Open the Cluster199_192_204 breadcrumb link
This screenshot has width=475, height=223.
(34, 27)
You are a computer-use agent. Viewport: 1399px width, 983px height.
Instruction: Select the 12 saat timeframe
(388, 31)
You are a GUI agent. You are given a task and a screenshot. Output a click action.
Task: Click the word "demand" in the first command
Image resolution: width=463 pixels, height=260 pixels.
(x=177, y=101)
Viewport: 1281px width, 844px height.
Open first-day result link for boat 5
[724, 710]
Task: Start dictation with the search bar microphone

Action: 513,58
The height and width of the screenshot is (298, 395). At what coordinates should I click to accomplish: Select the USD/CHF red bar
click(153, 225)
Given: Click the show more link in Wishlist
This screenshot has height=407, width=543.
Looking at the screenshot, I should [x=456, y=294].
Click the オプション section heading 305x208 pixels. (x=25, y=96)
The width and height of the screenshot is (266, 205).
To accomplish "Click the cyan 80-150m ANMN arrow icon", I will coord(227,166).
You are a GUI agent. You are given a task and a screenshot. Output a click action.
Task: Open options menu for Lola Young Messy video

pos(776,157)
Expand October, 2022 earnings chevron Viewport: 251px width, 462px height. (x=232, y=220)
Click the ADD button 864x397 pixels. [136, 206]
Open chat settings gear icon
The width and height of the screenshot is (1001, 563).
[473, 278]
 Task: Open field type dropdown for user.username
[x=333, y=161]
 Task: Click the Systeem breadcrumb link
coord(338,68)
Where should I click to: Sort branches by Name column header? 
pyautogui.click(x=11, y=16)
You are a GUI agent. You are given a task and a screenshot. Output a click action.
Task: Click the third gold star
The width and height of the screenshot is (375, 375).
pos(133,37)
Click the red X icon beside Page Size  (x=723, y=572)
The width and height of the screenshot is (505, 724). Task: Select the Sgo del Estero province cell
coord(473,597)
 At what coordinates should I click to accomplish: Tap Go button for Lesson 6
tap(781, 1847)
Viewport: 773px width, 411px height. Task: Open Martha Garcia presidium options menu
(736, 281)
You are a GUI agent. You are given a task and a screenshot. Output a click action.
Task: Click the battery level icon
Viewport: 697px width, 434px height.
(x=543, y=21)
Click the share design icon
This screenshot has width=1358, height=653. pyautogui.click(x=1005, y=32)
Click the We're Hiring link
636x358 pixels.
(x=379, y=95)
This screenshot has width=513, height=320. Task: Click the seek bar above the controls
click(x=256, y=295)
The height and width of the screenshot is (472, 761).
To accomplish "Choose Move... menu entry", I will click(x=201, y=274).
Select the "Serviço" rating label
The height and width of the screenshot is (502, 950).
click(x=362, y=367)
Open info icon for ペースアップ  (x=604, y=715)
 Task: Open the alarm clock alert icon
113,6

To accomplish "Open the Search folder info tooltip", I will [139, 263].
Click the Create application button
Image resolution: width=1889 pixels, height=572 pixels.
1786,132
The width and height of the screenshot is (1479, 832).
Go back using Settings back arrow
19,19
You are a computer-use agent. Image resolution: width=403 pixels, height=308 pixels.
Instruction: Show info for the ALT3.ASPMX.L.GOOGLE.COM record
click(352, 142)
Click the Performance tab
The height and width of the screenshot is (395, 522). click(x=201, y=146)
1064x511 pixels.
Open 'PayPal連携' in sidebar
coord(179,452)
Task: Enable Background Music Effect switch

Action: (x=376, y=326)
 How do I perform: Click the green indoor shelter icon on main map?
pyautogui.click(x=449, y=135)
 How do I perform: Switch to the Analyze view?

------------------------------

> **Your goal**:
What this task asks for is an exact copy of the material above.

> **Expected output**:
Open the Cluster199_192_204 breadcrumb link
This screenshot has width=475, height=223.
(34, 27)
You are a computer-use agent. Viewport: 1399px width, 983px height.
Instruction: Select the 12 saat timeframe
(388, 31)
You are a GUI agent. You are given a task and a screenshot. Output a click action.
Task: Click the word "demand" in the first command
Image resolution: width=463 pixels, height=260 pixels.
(x=177, y=101)
Viewport: 1281px width, 844px height.
Open first-day result link for boat 5
[724, 710]
Task: Start dictation with the search bar microphone

Action: 513,58
The height and width of the screenshot is (298, 395). At what coordinates should I click to accomplish: Select the USD/CHF red bar
click(153, 225)
Given: Click the show more link in Wishlist
This screenshot has height=407, width=543.
Looking at the screenshot, I should [x=456, y=294].
Click the オプション section heading 305x208 pixels. (x=25, y=96)
The width and height of the screenshot is (266, 205).
To accomplish "Click the cyan 80-150m ANMN arrow icon", I will coord(227,166).
You are a GUI agent. You are given a task and a screenshot. Output a click action.
Task: Open options menu for Lola Young Messy video

pos(776,157)
Expand October, 2022 earnings chevron Viewport: 251px width, 462px height. (x=232, y=220)
Click the ADD button 864x397 pixels. [136, 206]
Open chat settings gear icon
The width and height of the screenshot is (1001, 563).
[473, 278]
 Task: Open field type dropdown for user.username
[x=333, y=161]
 Task: Click the Systeem breadcrumb link
coord(338,68)
Where should I click to: Sort branches by Name column header? 
pyautogui.click(x=11, y=16)
You are a GUI agent. You are given a task and a screenshot. Output a click action.
Task: Click the third gold star
The width and height of the screenshot is (375, 375).
pos(133,37)
Click the red X icon beside Page Size  (x=723, y=572)
The width and height of the screenshot is (505, 724). Task: Select the Sgo del Estero province cell
coord(473,597)
 At what coordinates should I click to accomplish: Tap Go button for Lesson 6
tap(781, 1847)
Viewport: 773px width, 411px height. Task: Open Martha Garcia presidium options menu
(736, 281)
You are a GUI agent. You are given a task and a screenshot. Output a click action.
Task: Click the battery level icon
Viewport: 697px width, 434px height.
(x=543, y=21)
Click the share design icon
This screenshot has width=1358, height=653. pyautogui.click(x=1005, y=32)
Click the We're Hiring link
636x358 pixels.
(x=379, y=95)
This screenshot has width=513, height=320. Task: Click the seek bar above the controls
click(x=256, y=295)
The height and width of the screenshot is (472, 761).
To accomplish "Choose Move... menu entry", I will click(x=201, y=274).
Select the "Serviço" rating label
The height and width of the screenshot is (502, 950).
click(x=362, y=367)
Open info icon for ペースアップ  (x=604, y=715)
 Task: Open the alarm clock alert icon
113,6

To accomplish "Open the Search folder info tooltip", I will [139, 263].
Click the Create application button
Image resolution: width=1889 pixels, height=572 pixels.
1786,132
The width and height of the screenshot is (1479, 832).
Go back using Settings back arrow
19,19
You are a computer-use agent. Image resolution: width=403 pixels, height=308 pixels.
Instruction: Show info for the ALT3.ASPMX.L.GOOGLE.COM record
click(352, 142)
Click the Performance tab
The height and width of the screenshot is (395, 522). click(x=201, y=146)
1064x511 pixels.
Open 'PayPal連携' in sidebar
coord(179,452)
Task: Enable Background Music Effect switch

Action: (x=376, y=326)
 How do I perform: Click the green indoor shelter icon on main map?
pyautogui.click(x=449, y=135)
 How do I perform: Switch to the Analyze view?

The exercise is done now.